There's one thing missing from the figure, though, and it's a biggie: he's got no tail. That may seem like a minor thing, but the "constrictor" powers mentioned on the packaging? It's not something he can do himself, it's a feature of the suit, housed... in the tail. Yeah. It's like selling a Batman figure with no utility belt, or Green Lantern without a ring: sure, you can come with some excuse for why the character is lacking it, but it's stupid that you need to do it. Hell, even the JLU figure got the tail, and you know how much they hate doing new pieces!
The card also mentions
that Copperhead is a "supreme contortionist," so of course he's got lots of extra articulation. What? What's that? He doesn't? He has all the same joints as every other DC Universe figure? So he's no more of a contortionist than Oswald Chesterfield Cobblepot? Thanks again, Mattel! Ah, but fans, if you're smart, you can fake his abilities: just twist his limbs to their maximum wrongness and drape him over one of your dozen or so extra Batmen, and he'll look properly contorted. We're toy collectors! We're imaginative! Don't be limited by what the figure can't do, find the way to make it do the most it possibly can! Unfortunately, the hip joints are loose - a potential first for the DCU line?
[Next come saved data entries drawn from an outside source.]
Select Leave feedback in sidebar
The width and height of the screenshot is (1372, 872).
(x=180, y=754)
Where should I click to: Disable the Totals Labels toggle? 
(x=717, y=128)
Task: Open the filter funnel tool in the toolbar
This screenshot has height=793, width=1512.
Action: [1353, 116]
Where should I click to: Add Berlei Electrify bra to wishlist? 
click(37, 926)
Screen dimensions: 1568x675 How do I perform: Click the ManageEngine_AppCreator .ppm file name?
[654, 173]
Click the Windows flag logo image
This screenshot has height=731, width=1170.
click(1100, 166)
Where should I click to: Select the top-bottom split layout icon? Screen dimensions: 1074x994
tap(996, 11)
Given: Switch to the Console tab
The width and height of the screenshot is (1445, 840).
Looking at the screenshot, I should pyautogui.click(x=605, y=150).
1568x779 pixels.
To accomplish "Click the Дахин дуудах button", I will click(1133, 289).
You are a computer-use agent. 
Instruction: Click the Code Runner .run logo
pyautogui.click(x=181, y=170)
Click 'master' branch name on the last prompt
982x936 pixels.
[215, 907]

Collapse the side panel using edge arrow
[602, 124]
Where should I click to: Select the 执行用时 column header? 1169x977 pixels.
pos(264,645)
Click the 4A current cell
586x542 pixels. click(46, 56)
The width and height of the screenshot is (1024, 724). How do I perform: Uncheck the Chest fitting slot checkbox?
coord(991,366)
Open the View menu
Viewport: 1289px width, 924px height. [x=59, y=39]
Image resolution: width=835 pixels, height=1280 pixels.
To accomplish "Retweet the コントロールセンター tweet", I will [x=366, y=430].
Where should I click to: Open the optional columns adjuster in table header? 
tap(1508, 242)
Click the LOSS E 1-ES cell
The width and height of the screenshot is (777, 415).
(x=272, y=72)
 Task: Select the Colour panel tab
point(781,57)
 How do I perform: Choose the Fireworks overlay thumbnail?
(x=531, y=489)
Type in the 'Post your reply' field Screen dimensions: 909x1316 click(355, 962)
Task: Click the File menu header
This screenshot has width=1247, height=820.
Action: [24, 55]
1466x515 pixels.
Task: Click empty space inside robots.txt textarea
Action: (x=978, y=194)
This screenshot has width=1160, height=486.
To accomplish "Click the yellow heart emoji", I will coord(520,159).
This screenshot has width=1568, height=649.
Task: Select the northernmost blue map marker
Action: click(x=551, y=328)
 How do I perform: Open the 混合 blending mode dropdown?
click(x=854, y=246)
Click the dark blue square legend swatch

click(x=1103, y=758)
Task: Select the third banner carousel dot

The legs wiggle when you pick him up.
On his many (ie, "10") Justice League appearances, Copperhead was often used as a foil for Hawkgirl - you know, hawk versus snake and all that - so it's rather amusing that, in its own way, his hat/mask thing is similar to Hawkman's helmet: it's shaped like his totem animal, and there are big creepy eyes on it. He doesn't see through those eyes, by the way: his face pokes out through the mouth, revealing a truly manic visage. His mouth is open in a laugh that would even make the Joker jealous.
Copperhead is taller than average, thanks to his snakehat, topping out at 6⅝". He's an appropriately coppery orange all over, with dark forest green for the trunks and a paler orange on the throat. The eyes are green with a thin black outline and slit pupils. The inside of the "mouth" is darker, a brick red - actually, that's true for the man's mouth as well as the mask's. The fangs are pure white, so they end up brighter than his human teeth. All the edges are crisp.
The DCU packaging has
been redesigned for Series 12 - quite a shock after seeing the same old design for the past two years. It's the same basic shape, a rectangle with the top corners cut off (quite appropriate for Mattel, masters of cutting corners), but it's a brighter yellow than before, and instead of new art specific to the series, as the figures used to have, we now get a generic heroes and villains "frame" artwork showing a bunch of characters that have already been in the line, a few that haven't, and a few we can almost guarantee never will be. There's a big logo at the bottom of the blister hyping DC Comics' 75th anniversary, the putative reason for the design change.
Also in honor of DC's Diamond Anniversary, Mattel is releasing a series of exclusive collector buttons in each package. There's a molded spot in the tray to make sure the pin stays in place and is right-side up, and each character comes with a specific image (which doesn't necessarily relate to the character). Copperhead comes with a pin showing part of the the Mike Kaluta cover to Detective Comics #438.
DCU12 still includes Build-A-Figure pieces
with all most of the figures, this time allowing you to build a new, bigger Darkseid. Copperhead includes Darkseid's head and little blue panties - hardly the most intimidating BAF piece ever, but a crucial one. What are you going to do, just display him from the waist up? Pretend Orion pulled off his legs? Of course not! Nothing special to say about either of the pieces, but that also means there are no problems with them, either.
Since he was introduced in Brave and the Bold, Copperhead is ostensibly a Batman villain, but no one really thinks of him like that any more. He got shuffled off to be a general Justice League threat or something - he's definitely not part of Batman's Rogues Gallery anymore. But we must say, even without his tail, this is a quite good figure of him, and the first ever done in something other than the JLU scale. He's a goofnut, a nobody, the supervillain equivalent of a set filler at the Oscars, but the Four Horsemen and Mattel made him worthwhile.